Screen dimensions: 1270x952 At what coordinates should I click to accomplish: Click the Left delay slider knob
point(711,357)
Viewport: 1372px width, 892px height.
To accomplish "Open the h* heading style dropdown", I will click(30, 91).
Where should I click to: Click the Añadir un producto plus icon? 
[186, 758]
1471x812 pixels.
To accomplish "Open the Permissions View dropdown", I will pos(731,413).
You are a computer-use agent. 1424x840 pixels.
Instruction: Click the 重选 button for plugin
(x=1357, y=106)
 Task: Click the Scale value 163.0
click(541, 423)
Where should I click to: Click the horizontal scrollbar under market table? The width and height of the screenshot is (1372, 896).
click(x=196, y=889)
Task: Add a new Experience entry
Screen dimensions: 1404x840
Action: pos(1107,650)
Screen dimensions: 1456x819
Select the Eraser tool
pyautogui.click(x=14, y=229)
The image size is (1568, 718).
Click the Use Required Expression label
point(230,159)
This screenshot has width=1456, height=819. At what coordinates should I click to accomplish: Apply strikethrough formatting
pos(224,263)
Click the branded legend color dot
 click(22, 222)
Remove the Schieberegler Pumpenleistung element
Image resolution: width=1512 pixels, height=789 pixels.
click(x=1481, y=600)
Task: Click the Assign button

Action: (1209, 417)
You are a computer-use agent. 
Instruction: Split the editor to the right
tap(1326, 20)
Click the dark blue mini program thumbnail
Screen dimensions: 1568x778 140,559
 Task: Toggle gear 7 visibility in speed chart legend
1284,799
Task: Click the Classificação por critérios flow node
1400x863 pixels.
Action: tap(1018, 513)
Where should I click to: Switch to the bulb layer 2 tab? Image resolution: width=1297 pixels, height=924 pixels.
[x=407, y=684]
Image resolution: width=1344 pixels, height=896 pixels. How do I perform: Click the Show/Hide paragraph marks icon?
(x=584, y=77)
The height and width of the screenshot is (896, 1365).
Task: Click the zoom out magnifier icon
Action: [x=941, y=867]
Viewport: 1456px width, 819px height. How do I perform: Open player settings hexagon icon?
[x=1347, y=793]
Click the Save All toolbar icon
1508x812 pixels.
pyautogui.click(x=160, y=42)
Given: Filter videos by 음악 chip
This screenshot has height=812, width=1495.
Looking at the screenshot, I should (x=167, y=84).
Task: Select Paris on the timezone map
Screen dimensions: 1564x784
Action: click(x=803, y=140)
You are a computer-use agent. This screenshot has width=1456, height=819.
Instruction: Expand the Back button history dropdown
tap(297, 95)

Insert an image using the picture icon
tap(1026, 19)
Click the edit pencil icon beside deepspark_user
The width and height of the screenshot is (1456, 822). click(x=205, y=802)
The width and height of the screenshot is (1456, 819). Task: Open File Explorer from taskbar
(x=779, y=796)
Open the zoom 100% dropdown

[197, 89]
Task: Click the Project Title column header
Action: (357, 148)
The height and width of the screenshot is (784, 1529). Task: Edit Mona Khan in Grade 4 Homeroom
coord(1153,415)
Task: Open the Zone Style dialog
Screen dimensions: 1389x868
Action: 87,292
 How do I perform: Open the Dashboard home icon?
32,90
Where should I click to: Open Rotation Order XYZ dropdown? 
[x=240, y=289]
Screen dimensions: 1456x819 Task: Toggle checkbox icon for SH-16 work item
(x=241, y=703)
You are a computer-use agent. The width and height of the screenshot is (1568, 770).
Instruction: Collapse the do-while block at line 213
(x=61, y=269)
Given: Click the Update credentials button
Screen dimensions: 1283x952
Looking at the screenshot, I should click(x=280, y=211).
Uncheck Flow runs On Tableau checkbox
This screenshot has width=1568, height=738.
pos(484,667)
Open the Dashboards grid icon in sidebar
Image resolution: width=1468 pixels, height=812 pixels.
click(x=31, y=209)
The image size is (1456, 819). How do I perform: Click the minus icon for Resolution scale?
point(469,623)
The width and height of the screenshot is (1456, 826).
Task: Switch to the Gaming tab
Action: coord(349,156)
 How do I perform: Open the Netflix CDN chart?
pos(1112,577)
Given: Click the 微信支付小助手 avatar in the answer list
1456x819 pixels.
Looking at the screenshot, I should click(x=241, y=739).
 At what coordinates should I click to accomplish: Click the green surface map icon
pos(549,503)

·····

▸ **TASK BRIEF**
The records above should be restated exactly, line for line.

▸ **RESULT**
Screen dimensions: 1270x952 At what coordinates should I click to accomplish: Click the Left delay slider knob
point(711,357)
Viewport: 1372px width, 892px height.
To accomplish "Open the h* heading style dropdown", I will click(30, 91).
Where should I click to: Click the Añadir un producto plus icon? 
[186, 758]
1471x812 pixels.
To accomplish "Open the Permissions View dropdown", I will pos(731,413).
You are a computer-use agent. 1424x840 pixels.
Instruction: Click the 重选 button for plugin
(x=1357, y=106)
 Task: Click the Scale value 163.0
click(541, 423)
Where should I click to: Click the horizontal scrollbar under market table? The width and height of the screenshot is (1372, 896).
click(x=196, y=889)
Task: Add a new Experience entry
Screen dimensions: 1404x840
Action: pos(1107,650)
Screen dimensions: 1456x819
Select the Eraser tool
pyautogui.click(x=14, y=229)
The image size is (1568, 718).
Click the Use Required Expression label
point(230,159)
This screenshot has width=1456, height=819. At what coordinates should I click to accomplish: Apply strikethrough formatting
pos(224,263)
Click the branded legend color dot
 click(22, 222)
Remove the Schieberegler Pumpenleistung element
Image resolution: width=1512 pixels, height=789 pixels.
click(x=1481, y=600)
Task: Click the Assign button

Action: (1209, 417)
You are a computer-use agent. 
Instruction: Split the editor to the right
tap(1326, 20)
Click the dark blue mini program thumbnail
Screen dimensions: 1568x778 140,559
 Task: Toggle gear 7 visibility in speed chart legend
1284,799
Task: Click the Classificação por critérios flow node
1400x863 pixels.
Action: tap(1018, 513)
Where should I click to: Switch to the bulb layer 2 tab? Image resolution: width=1297 pixels, height=924 pixels.
[x=407, y=684]
Image resolution: width=1344 pixels, height=896 pixels. How do I perform: Click the Show/Hide paragraph marks icon?
(x=584, y=77)
The height and width of the screenshot is (896, 1365).
Task: Click the zoom out magnifier icon
Action: [x=941, y=867]
Viewport: 1456px width, 819px height. How do I perform: Open player settings hexagon icon?
[x=1347, y=793]
Click the Save All toolbar icon
1508x812 pixels.
pyautogui.click(x=160, y=42)
Given: Filter videos by 음악 chip
This screenshot has height=812, width=1495.
Looking at the screenshot, I should (x=167, y=84).
Task: Select Paris on the timezone map
Screen dimensions: 1564x784
Action: click(x=803, y=140)
You are a computer-use agent. This screenshot has width=1456, height=819.
Instruction: Expand the Back button history dropdown
tap(297, 95)

Insert an image using the picture icon
tap(1026, 19)
Click the edit pencil icon beside deepspark_user
The width and height of the screenshot is (1456, 822). click(x=205, y=802)
The width and height of the screenshot is (1456, 819). Task: Open File Explorer from taskbar
(x=779, y=796)
Open the zoom 100% dropdown

[197, 89]
Task: Click the Project Title column header
Action: (357, 148)
The height and width of the screenshot is (784, 1529). Task: Edit Mona Khan in Grade 4 Homeroom
coord(1153,415)
Task: Open the Zone Style dialog
Screen dimensions: 1389x868
Action: 87,292
 How do I perform: Open the Dashboard home icon?
32,90
Where should I click to: Open Rotation Order XYZ dropdown? 
[x=240, y=289]
Screen dimensions: 1456x819 Task: Toggle checkbox icon for SH-16 work item
(x=241, y=703)
You are a computer-use agent. The width and height of the screenshot is (1568, 770).
Instruction: Collapse the do-while block at line 213
(x=61, y=269)
Given: Click the Update credentials button
Screen dimensions: 1283x952
Looking at the screenshot, I should click(x=280, y=211).
Uncheck Flow runs On Tableau checkbox
This screenshot has width=1568, height=738.
pos(484,667)
Open the Dashboards grid icon in sidebar
Image resolution: width=1468 pixels, height=812 pixels.
click(x=31, y=209)
The image size is (1456, 819). How do I perform: Click the minus icon for Resolution scale?
point(469,623)
The width and height of the screenshot is (1456, 826).
Task: Switch to the Gaming tab
Action: coord(349,156)
 How do I perform: Open the Netflix CDN chart?
pos(1112,577)
Given: Click the 微信支付小助手 avatar in the answer list
1456x819 pixels.
Looking at the screenshot, I should click(x=241, y=739).
 At what coordinates should I click to accomplish: Click the green surface map icon
pos(549,503)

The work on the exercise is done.